■ **TASK ITEM**
From the data below, retype exactly the lines starting with the one that contains "Instruction: Open the 我的 favorites section" and ending with the one that contains "You are a computer-use agent. The height", both included.
--- THE DATA Enclosed Below ---
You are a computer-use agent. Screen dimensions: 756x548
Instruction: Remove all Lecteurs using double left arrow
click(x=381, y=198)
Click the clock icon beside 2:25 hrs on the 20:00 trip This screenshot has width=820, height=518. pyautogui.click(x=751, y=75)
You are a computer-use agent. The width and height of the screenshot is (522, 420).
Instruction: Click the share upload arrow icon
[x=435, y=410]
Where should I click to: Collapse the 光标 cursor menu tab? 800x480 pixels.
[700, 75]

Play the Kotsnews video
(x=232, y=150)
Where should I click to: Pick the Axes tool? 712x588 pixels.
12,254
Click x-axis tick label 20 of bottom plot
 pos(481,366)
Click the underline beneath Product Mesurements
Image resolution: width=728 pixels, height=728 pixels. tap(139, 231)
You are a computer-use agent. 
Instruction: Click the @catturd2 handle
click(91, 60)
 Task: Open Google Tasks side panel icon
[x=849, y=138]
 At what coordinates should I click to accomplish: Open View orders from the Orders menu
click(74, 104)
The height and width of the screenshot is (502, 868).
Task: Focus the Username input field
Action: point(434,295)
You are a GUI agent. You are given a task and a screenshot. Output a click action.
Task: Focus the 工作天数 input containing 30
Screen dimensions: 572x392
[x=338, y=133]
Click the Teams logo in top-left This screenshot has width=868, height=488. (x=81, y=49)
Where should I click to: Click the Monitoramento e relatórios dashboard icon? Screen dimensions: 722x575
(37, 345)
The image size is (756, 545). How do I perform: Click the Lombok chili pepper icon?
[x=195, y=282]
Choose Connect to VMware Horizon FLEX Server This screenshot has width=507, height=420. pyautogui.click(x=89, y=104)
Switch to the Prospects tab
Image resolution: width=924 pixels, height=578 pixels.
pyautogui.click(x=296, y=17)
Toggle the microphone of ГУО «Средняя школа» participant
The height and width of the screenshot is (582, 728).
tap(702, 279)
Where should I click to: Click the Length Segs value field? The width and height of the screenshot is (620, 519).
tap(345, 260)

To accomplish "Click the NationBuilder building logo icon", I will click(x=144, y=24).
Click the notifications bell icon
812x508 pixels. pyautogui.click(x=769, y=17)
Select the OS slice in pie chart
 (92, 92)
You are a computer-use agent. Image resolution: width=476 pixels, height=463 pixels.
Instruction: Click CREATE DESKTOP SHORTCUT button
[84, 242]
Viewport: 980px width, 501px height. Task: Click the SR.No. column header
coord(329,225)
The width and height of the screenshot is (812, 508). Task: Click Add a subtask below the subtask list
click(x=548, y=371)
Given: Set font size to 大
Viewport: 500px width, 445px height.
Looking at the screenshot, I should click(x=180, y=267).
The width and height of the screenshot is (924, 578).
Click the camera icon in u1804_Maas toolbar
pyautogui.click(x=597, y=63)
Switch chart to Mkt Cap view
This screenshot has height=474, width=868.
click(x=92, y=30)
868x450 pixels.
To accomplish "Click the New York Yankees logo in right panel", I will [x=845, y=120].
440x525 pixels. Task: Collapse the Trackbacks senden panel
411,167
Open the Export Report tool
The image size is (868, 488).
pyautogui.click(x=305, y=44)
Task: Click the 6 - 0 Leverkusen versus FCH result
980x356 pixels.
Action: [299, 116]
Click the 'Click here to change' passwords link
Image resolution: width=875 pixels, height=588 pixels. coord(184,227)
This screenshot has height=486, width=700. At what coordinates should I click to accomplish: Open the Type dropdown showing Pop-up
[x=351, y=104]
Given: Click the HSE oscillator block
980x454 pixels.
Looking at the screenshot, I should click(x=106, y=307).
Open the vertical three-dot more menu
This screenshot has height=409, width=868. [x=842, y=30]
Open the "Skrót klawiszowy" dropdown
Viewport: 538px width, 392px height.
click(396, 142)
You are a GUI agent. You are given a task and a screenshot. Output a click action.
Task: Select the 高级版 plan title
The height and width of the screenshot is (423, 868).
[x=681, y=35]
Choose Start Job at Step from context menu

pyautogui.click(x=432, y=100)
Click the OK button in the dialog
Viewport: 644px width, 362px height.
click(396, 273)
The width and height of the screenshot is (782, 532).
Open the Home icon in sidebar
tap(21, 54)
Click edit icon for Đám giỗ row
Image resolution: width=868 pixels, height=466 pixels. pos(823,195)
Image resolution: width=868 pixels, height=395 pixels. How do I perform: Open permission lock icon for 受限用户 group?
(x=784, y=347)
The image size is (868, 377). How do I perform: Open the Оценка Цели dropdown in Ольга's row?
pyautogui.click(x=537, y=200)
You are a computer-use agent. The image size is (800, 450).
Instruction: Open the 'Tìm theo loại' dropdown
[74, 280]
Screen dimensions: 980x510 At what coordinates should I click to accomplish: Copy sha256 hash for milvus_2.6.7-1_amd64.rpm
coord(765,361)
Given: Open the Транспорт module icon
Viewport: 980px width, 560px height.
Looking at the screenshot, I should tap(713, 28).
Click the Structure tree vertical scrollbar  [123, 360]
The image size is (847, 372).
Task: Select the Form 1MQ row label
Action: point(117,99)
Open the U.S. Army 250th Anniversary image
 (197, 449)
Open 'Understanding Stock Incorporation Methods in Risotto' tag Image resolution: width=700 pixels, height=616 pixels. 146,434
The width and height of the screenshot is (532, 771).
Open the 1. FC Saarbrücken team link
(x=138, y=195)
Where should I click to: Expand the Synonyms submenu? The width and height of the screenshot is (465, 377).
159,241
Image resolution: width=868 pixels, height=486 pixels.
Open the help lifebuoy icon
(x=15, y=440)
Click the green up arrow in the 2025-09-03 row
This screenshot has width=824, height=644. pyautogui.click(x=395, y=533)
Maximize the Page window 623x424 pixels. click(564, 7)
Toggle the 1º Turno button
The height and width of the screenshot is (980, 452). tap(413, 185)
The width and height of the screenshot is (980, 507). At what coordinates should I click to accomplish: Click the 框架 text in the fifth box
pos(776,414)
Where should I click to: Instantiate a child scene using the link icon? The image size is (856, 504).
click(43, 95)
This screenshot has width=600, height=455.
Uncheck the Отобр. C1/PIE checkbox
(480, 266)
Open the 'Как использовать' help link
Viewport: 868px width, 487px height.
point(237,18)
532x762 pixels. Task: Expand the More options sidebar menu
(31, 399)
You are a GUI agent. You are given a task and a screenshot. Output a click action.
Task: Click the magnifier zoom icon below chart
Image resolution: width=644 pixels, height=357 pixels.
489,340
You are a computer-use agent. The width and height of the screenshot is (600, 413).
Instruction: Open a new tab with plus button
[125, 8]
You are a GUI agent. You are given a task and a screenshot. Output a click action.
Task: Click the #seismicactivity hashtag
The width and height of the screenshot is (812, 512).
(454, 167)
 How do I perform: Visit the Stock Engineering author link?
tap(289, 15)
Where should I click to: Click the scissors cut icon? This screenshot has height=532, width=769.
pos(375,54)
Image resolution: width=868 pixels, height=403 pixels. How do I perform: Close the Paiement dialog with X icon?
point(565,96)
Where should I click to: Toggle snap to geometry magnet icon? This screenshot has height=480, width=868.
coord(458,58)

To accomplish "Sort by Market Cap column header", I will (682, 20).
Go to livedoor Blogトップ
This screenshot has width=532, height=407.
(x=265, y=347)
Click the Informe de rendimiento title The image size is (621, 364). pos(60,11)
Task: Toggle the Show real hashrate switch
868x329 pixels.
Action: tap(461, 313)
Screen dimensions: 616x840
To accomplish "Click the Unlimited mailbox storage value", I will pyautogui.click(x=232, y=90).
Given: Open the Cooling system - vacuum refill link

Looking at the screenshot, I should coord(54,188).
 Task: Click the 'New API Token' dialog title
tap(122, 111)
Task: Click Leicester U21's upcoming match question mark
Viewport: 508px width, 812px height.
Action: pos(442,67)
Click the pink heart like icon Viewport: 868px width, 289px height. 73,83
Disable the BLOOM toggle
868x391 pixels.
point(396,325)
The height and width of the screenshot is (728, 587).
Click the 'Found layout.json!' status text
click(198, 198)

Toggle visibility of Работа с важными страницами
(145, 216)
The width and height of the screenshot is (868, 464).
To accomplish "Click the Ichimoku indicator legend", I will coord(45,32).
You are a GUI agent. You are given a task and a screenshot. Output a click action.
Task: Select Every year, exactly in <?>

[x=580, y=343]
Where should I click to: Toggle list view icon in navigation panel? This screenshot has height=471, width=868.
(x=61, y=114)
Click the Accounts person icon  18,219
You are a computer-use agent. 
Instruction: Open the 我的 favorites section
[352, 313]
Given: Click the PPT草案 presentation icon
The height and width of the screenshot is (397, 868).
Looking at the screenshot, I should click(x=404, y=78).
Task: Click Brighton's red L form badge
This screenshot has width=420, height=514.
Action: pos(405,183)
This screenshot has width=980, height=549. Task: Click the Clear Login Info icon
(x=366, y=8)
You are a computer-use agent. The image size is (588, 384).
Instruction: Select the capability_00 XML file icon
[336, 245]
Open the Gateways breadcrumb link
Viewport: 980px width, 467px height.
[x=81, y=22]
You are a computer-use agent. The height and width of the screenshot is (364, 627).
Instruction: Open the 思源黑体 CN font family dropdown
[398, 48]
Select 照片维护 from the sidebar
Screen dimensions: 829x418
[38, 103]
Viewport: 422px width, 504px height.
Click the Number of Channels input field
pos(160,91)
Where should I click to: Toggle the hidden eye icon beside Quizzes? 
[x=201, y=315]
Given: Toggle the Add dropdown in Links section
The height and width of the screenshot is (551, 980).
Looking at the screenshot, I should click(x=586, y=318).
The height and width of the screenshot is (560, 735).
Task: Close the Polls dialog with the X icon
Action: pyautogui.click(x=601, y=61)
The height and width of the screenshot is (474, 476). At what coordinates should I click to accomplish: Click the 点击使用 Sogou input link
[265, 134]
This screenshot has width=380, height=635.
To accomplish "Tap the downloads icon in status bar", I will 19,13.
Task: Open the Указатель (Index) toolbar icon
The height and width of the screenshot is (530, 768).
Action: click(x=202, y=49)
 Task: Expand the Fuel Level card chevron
--- End of Enclosed THE DATA ---
■ **EXERCISE OUTPUT**
Instruction: Open the 我的 favorites section
[352, 313]
Given: Click the PPT草案 presentation icon
The height and width of the screenshot is (397, 868).
Looking at the screenshot, I should click(x=404, y=78).
Task: Click Brighton's red L form badge
This screenshot has width=420, height=514.
Action: pos(405,183)
This screenshot has width=980, height=549. Task: Click the Clear Login Info icon
(x=366, y=8)
You are a computer-use agent. The image size is (588, 384).
Instruction: Select the capability_00 XML file icon
[336, 245]
Open the Gateways breadcrumb link
Viewport: 980px width, 467px height.
[x=81, y=22]
You are a computer-use agent. The height and width of the screenshot is (364, 627).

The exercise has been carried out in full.